Rheumatologists tend to categorize systemic vasculitic disorders according to whether the vessel involvement is large (giant cell arteritis, Takayasu arteritis), medium (polyarteritis nodosa, Kawasaki disease), or small. The small vessel vasculitides are separated into those positive for ANCA (antineutrophil cytoplasmic antibodies), including Churg–Strauss, and Wegener’s granulomatosis, and negative for ANCA (lupus Fig. 27-1, Sjogren’s syndrome, and cryoglobulinemic vasculitis) (1). A multitude of other conditions are associated with vasculitic changes and CNS involvement including arteriopathic complications of HIV infections, neurosyphilis, hepatitis C, herpes zoster complications, Lyme disease, (2), and so on. Even rarer entities will need to be considered in particular patients, for example, cerebral autosomal dominant arteriopathy with subcortical infarcts and leukoencephalopathy (CADASIL) (3), or Eale’s syndrome (4). Susac syndrome (5,6) may need to be considered in ophthalmology patients, Köhlmeier–Degos syndrome (malignant atrophic papulosis) (7) in patients with spontaneous gastrointestinal infarctions or perforations with CNS involvement, or Behçet’s disease when there is basal ganglia or brainstem involvement (8,9). Angiocentric fungal infections, nocardia, or intravascular lymphoma (10) may all present with imaging features identical to those of CNS vasculitis.

Systemic vasculitis with secondary involvement of the CNS occurs with a prevalence of approximately 15/100,000 to 30/100,000, and while these diseases are rare, this prevalence far exceeds that of primary angiitis of the CNS (PACNS). The role of angiography in the setting of a known systemic vasculitis will be determined by the particular circumstances in hand, and may include evaluation of the great vessels of the aortic arch, renal angiography, and evaluation of the extracranial carotid and vertebral arteries.

PACNS is a rare disorder with a peak presentation around the age of 50 years, more commonly seen in males (11), but sometimes seen even in children (12). Older papers dealing with CNS vasculitis include a substantial number of patients who would now be distinctly categorized under reversible cerebral vasoconstriction syndrome (see Chapter 26), and therefore a deal of confusion can arise in describing the entity of PACNS when this distinction is not clear.
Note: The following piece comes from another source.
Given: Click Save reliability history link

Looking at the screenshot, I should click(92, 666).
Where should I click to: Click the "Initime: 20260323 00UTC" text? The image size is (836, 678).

The symptoms and manifestations of PACNS likely relate in part to the size of vessel involvement. Proximal involvement close to the circle of Willis tends to give a picture of focal deficits, infarctions, transient ischemic attacks, and ataxia (Fig. 27-2). More distal small vessel involvement tends to cause vague, nonspecific complications such as personality and cognitive impairment. The distinction is relevant to the diagnostic angiographic evaluation of the patient, because there is a higher likelihood that with the latter pattern of small vessel involvement the angiogram will be normal (Fig. 27-3).

There may be different subtypes of PACNS, but the most classic presentation is that sometimes referred to as “granulomatous angiitis,” which is seen in more distal vessels, causing a multitude of infarctions of different sizes and ages,


diffuse dull headache, and abnormal CSF. MRI demonstrates ischemic lesions and sometimes leptomeningeal enhancement (10% to 15%) (13), which can serve as a target for biopsy. Cerebral angiography is normal in some series, most likely when the disease is exclusively confined to the small distal vessels (11), but other series of biopsy-proven granulomatous angiitis demonstrate consistently abnormal, although nonspecific, findings of vessel irregularity and beading (14). Other subsets of patients with primarily lymphocytic perivascular infiltrates or PACNS featuring histologic overlap with cerebral amyloid angiopathy are also described (15,16).